Dalla parte di Cloe

Sono schifata, smetta di insegnare”. Queste le dichiarazioni dell’assessora all’Istruzione Elena Donazzan rispetto ai fatti accaduti in una scuola di San Donà (VE) la scorsa settimana. Fatti che riguardano la scelta di un’insegnante di mostrarsi per come si sentiva di essere,  rendendo pubblico il suo percorso di transizione.
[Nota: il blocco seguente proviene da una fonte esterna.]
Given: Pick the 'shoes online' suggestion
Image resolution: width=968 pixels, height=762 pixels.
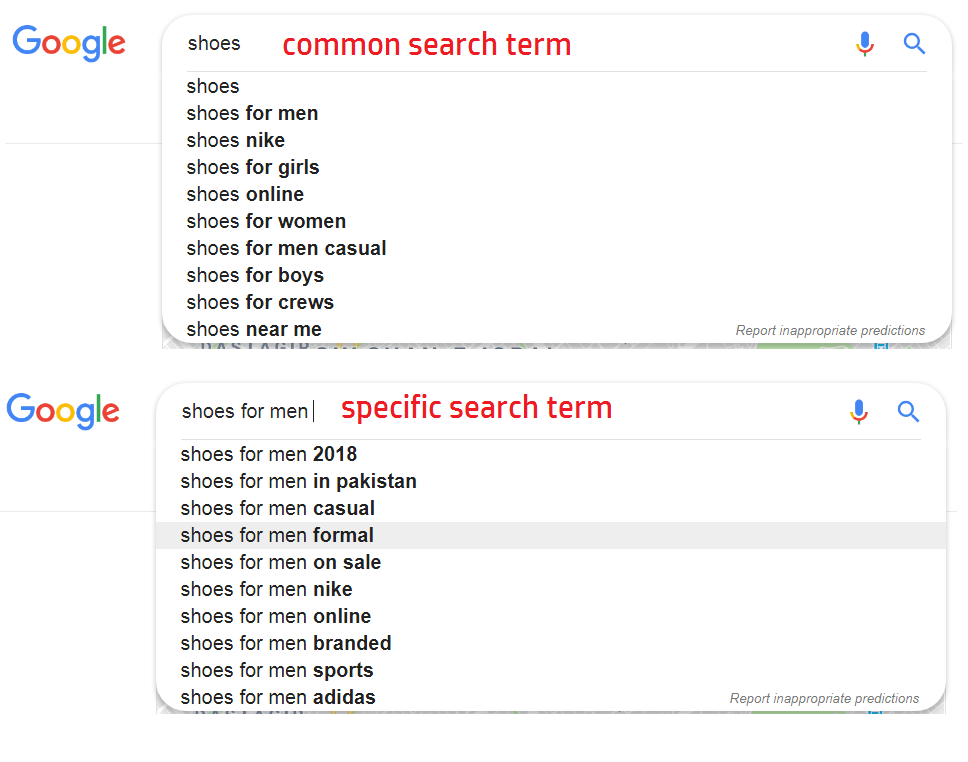Looking at the screenshot, I should (x=245, y=195).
In un paese cosiddetto avanzato e democratico come l’Italia questa scelta non avrebbe dovuto avere ripercussioni sulla sua carriera di insegnante, in quanto le identità di genere di ogni persona non vanno certo a incidere sulla capacità e professionalità lavorativa.

“La scuola dovrebbe essere un luogo di correzione ed educazione”, continua l’assessora nel pieno della sua crociata purificatrice. Correzione, termine alquanto coercitivo, nei confronti di chi esce dagli schemi della tradizione (sic).

E’ sulla base di queste parole che noi studenti crediamo che il vero scopo dell’istituzione scolastica, la reale correzione, stia nell’insegnare ed educare gli alunni al rispetto delle diversità etniche e sessuali, e non certo di valutare le capacità lavorative di qualsiasi persona in base alle scelte personali che intraprende.

Nonostante le becere e discriminatorie dichiarazioni della Donazzan, e le sue suggestioni per attuare un provvedimento disciplinare nei confronti dell’insegnante in questione, i suoi alunni,  i genitori e il Preside si sono schierati a difesa della professoressa, ribadendo a gran voce che nessuna norma è stata violata e nessun reato compiuto.

Inoltre anche il Direttore dell’Ufficio Scolastico di Venezia ha dichiarato che la professoressa non ha fatto nulla di irregolare o illegale, e sostiene che le persone debbano essere valutate sulle competenze che dimostrano nel loro lavoro e nella capacità di insegnamento.

E’ inaccettabile che all’interno di una struttura scolastica, in cui la cosa più importante dovrebbe essere la cultura e l’apertura mentale alle diversità dei singoli evitando così la nascita di conflitti etnico-razziali, ci si aspetti che gli alunni si scandalizzino nel vedere che un individuo faccia una scelta considerata fuori dal comune.

Di fronte all’atteggiamento dell’assessora all’Istruzione del Veneto troviamo inaccettabile che si continui a demonizzare la cosiddetta teoria del gender rendendola colpevole di tutto e niente, quando i programmi di educazione alle differenze nelle scuole servirebbero proprio a evitare chiusure e commenti beceri. Come al solito la demonizzazione del gender diventa una scusa per continuare a negare diritti e riconoscimenti.

Noi studenti ci poniamo l’obiettivo di rendere la scuola un luogo in cui le diversità possano convivere e arricchirsi l’una con l’ altra, facendo in modo che diventi uno spazio di confronto, senza dover temere di essere giudicati e quindi discriminati.